Using Promptfoo for Custom Evaluation

Promptfoo allows you to define custom evaluation criteria. Create a configuration file:

# promptfooconfig.yaml
prompts:
  - "Summarize: {{document}}"
providers:
  - id: anthropic:claude-3-5-sonnet-20241022
tests:
  - vars:
      document: "Your test document here..."
    assert:
      - type: contains
        value: "key term"
      - type: python
        value: "len(output.split()) < 200"

Run evaluation:

npx promptfoo eval

Iterative Improvement

Summarization is rarely perfect on the first try. Use this feedback loop:

Generate a summary with your current prompt.
Evaluate using automated metrics (ROUGE) and manual review.
Identify gaps: Is the summary missing key information? Too verbose? Inaccurate?
Refine the prompt: Add constraints (e.g., "max 100 words"), specify format (bullets vs. paragraphs), or add domain context.
Repeat until quality meets your threshold.

Example refinement:

# Version 1: Too verbose
prompt_v1 = "Summarize this document."
Version 2: Add structure and constraints
prompt_v2 = """Summarize this document in exactly 3 paragraphs:
Paragraph 1: What is the document about?
Paragraph 2: Key parties and their obligations
Paragraph 3: Important dates and financial terms

Keep each paragraph under 100 words."""

Conclusion and Best Practices

Summarization with Claude is both powerful and flexible. Here are the key takeaways:

Start simple, then add structure: Begin with a basic prompt and layer in guidance as needed.
Use domain-specific instructions: Legal, medical, or technical documents benefit from specialized prompts.
Handle long documents with chunking: Multi-shot summarization preserves quality across large texts.
Evaluate rigorously: Combine automated metrics (ROUGE) with custom evaluation tools (Promptfoo) and human review.
Iterate: Prompt engineering is an iterative process. Test, measure, and refine.

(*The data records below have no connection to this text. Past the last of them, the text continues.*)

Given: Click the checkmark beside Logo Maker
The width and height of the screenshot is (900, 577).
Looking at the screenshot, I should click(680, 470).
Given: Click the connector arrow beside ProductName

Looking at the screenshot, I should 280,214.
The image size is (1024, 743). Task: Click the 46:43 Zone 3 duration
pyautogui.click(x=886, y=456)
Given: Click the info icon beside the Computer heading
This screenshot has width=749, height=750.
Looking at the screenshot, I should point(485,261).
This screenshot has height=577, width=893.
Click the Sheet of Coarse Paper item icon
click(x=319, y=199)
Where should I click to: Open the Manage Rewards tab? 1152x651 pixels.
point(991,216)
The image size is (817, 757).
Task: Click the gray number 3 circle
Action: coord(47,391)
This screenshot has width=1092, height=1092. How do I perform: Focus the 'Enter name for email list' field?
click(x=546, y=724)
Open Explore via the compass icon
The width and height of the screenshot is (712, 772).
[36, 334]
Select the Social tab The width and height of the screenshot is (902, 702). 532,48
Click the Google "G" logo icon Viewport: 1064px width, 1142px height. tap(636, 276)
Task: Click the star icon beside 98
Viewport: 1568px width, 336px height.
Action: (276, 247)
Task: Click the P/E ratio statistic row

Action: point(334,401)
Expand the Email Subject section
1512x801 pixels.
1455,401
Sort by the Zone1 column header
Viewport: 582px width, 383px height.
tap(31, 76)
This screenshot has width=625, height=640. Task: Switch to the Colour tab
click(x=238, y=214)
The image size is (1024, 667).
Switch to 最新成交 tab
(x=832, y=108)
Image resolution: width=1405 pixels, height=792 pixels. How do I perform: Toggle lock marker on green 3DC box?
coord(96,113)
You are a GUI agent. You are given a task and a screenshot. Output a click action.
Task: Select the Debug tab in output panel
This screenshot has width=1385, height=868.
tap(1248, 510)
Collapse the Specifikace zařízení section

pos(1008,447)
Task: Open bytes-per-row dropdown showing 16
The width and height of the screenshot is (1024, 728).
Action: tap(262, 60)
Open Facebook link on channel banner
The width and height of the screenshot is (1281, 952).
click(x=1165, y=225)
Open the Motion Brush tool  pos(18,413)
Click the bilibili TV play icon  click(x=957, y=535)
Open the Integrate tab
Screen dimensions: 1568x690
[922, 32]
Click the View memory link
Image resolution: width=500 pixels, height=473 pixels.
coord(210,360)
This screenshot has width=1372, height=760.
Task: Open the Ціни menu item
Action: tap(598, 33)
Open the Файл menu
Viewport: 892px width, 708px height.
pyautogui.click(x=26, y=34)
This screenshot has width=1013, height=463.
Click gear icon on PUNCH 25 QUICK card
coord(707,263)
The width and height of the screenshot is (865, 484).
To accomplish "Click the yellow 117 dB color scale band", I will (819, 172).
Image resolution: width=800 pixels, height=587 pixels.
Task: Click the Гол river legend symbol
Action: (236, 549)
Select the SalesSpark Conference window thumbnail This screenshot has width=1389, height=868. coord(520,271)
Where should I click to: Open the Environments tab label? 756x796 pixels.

By applying these techniques, you can build robust summarization workflows that save time, reduce information overload, and deliver actionable insights.

Key Takeaways

Claude's instruction-following ability makes it ideal for structured summarization—you can guide it to extract specific metadata, risk factors, or action items from any document.
Multi-shot summarization (chunking + combining) enables handling of documents beyond the context window without losing coherence or key details.
Domain-specific prompts dramatically improve summary relevance—especially for legal, medical, or technical content where terminology matters.
Evaluation is essential and multi-faceted—use ROUGE for word-overlap metrics, Promptfoo for custom assertions, and always include human review for subjective quality.
Summary-indexed RAG unlocks search across large document collections—combine chunked summaries with vector embeddings for fast, semantic retrieval.